Psychology and Artificial Intelligence (AI) are closely related disciplines, although the organizational divisions that exist in research centers and professional practice sometimes make it difficult to integrate the two areas.
Many people are still amazed when they discover that I am a psychologist and also an AI specialist. It strikes them because they think they are two unrelated areas of knowledge. However, the reality is that they have a lot in common. In fact, in the psychology degree some basic AI concepts are always covered, normally in the courses about Psychology of Thought. Also in computer science, when studying courses related to Artificial Intelligence, there are usually references to theories of human cognition.
It is a pity that, even today, university studies, even postgraduate programs, have a very little multidisciplinary character.

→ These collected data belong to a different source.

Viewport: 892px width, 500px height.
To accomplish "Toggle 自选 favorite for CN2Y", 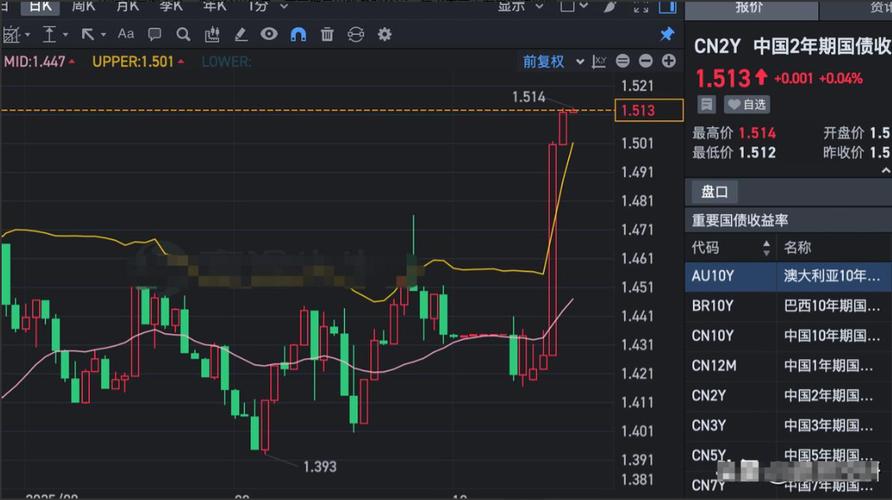I will point(747,104).
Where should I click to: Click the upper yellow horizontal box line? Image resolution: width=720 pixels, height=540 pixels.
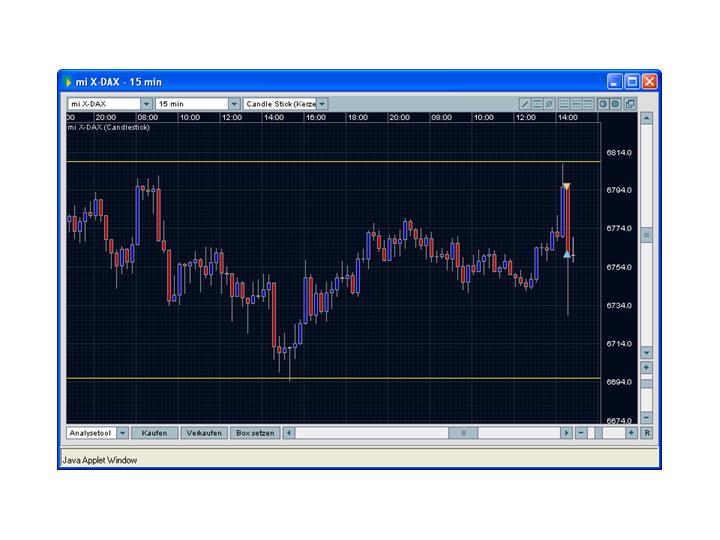tap(300, 161)
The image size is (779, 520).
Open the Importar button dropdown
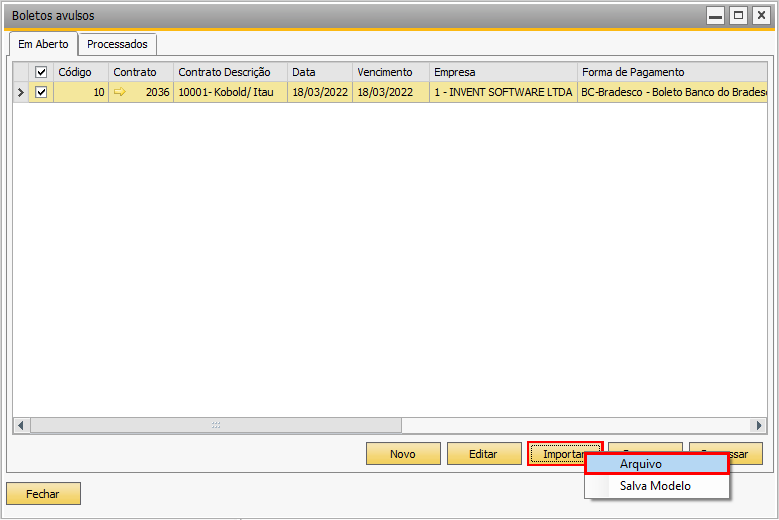pos(565,454)
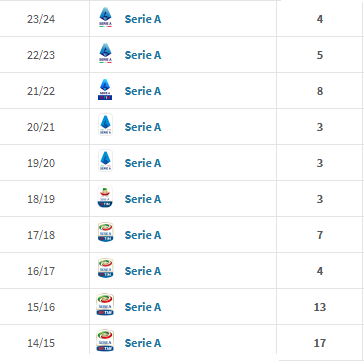Click the value 13 in the 15/16 row

320,307
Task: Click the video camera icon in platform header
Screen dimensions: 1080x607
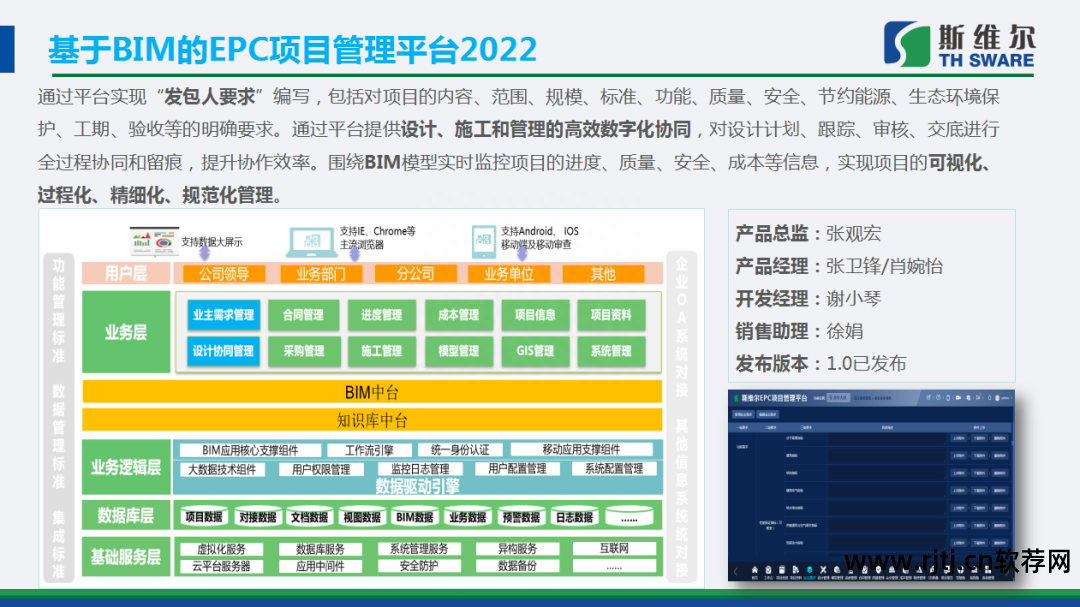Action: [957, 398]
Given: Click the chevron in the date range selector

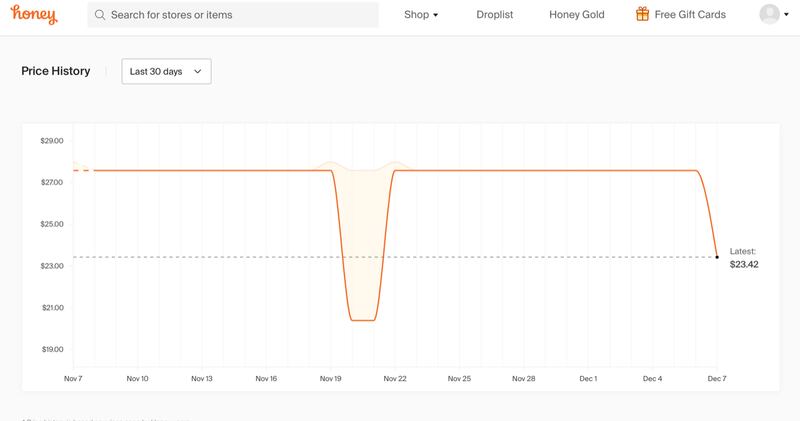Looking at the screenshot, I should coord(197,71).
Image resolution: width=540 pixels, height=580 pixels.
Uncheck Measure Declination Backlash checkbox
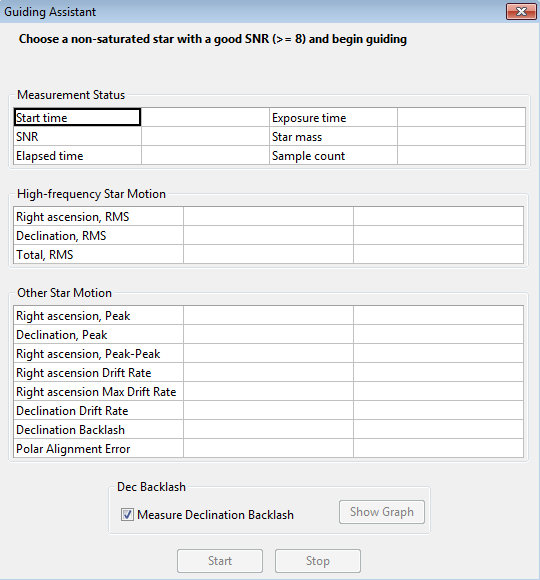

Luckily, areas such as Cognitive Neuroscience have an eminently integrative approach and, in general, research in cognitive science usually brings together experts from different areas, such as
- Artificial Intelligence.
- Philosophy of Mind.
Certainly, both AI and psychology have a common axis: understanding the processes that give rise to intelligent behavior. In the case of psychology, the study focuses on human beings and we talk about mental processes. In the case of AI, the study focuses on machines and we talk about information processing. However, it is no less true that there are also great differences. Let’s not kid ourselves, even though there are certain parallels or analogies, a human being has little to do with an Artificial Intelligence system.

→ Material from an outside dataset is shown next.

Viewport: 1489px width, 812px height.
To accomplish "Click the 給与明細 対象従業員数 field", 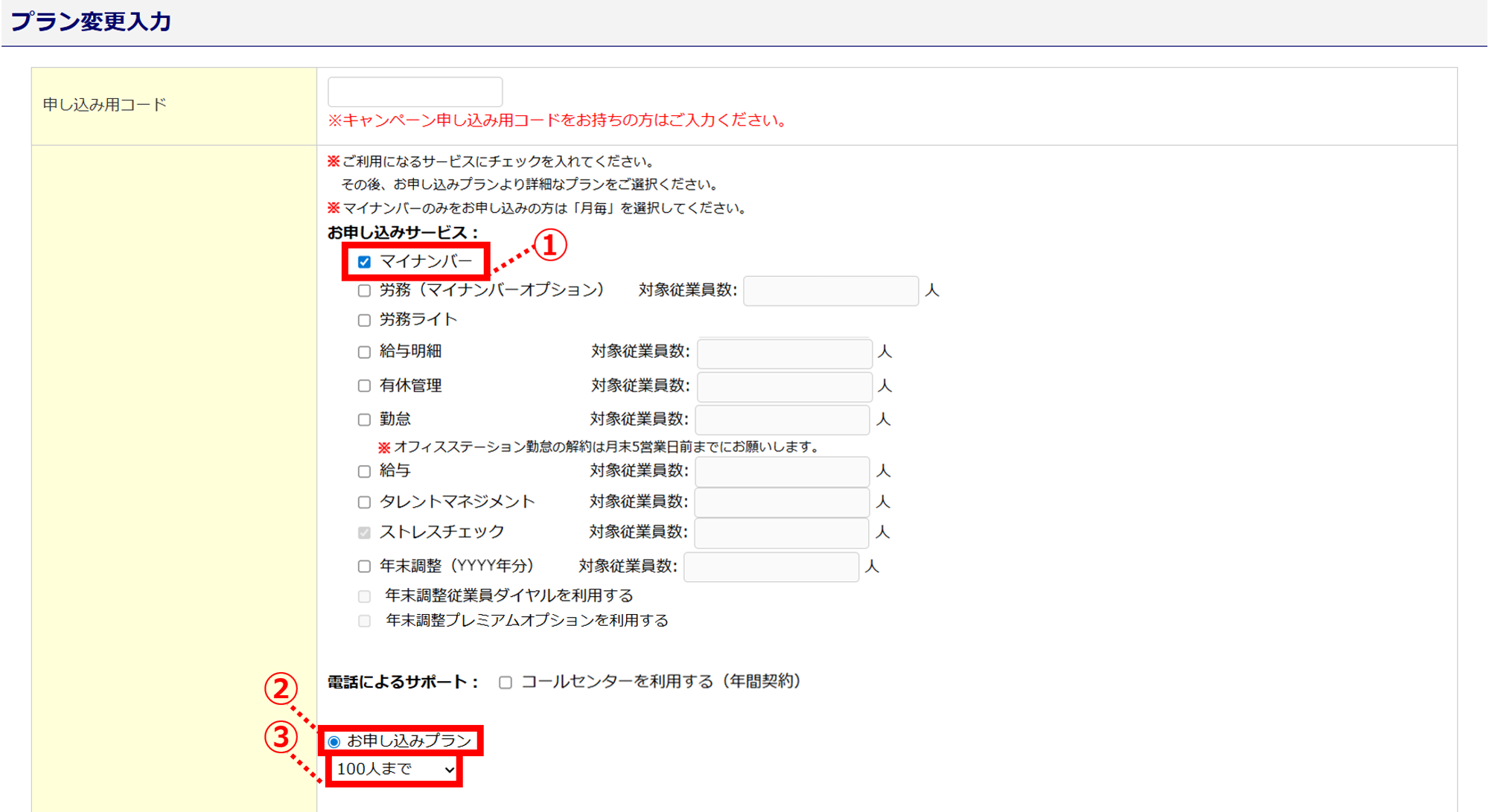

In general, psychology focuses on three main axes of the person: cognition, emotion and behavior. From the point of view of “weak AI”, machines do not think, although they process information, they do not feel either, although they can identify emotions, and they have behavior, which is determined by the output of their algorithms.
We could say that psychology deals with biological organisms (usually the human species), while AI deals with artificial cognitive systems. But deep down, both types of minds face the same essential challenge: adapting to the environment and solving problems efficiently even in situations of uncertainty, ambiguity, and noise. This capacity is what we commonly associate with intelligent beings.
Based on this analogy between intelligent biological and artificial systems, research in both disciplines is interrelated:
- Knowledge of the human mind can contribute to the design of more intelligent artificial system.
- The use of computational models can contribute to research on the functioning of the human mind.
In other words, the use of bio-inspiration in AI implies that the design of some artificial systems is based on the dynamics observed in the human cognitive system or other species. At the same time, hypotheses about how the human mind works can be tested, at least partially, using computational models based on Artificial Intelligence.
This parallelism between “artificial minds” and “natural minds” is not the only link between the two disciplines. For example, from the point of view of the possible practical application of Artificial Intelligence in the area of psychology, there are multiple possibilities, such as, for example, some of the ones we already explored at Psicobōtica:
- Intelligent systems based on Machine Vision for:
- Emotions facial expression training.
- Detection of situations of risk to health.
- Intelligent systems based on Natural Language Understanding for:
- Early detection of psychological problems.
- Automatic detection of personality traits.
- Intelligent systems based on Voice Signal Processing for:
- Identification of mood and level of physiological activation.
- Detection of symptoms of anxiety and depression.
- Intelligent systems based on Pattern Recognition on sensor data for:
- Automatic detection of a person’s behavior.
- Automatic detection of falls, accidents or assaults.
This technology is applied in different areas of psychology such as talent management, education, psychotherapy, neuropsychology or prevention in mental health.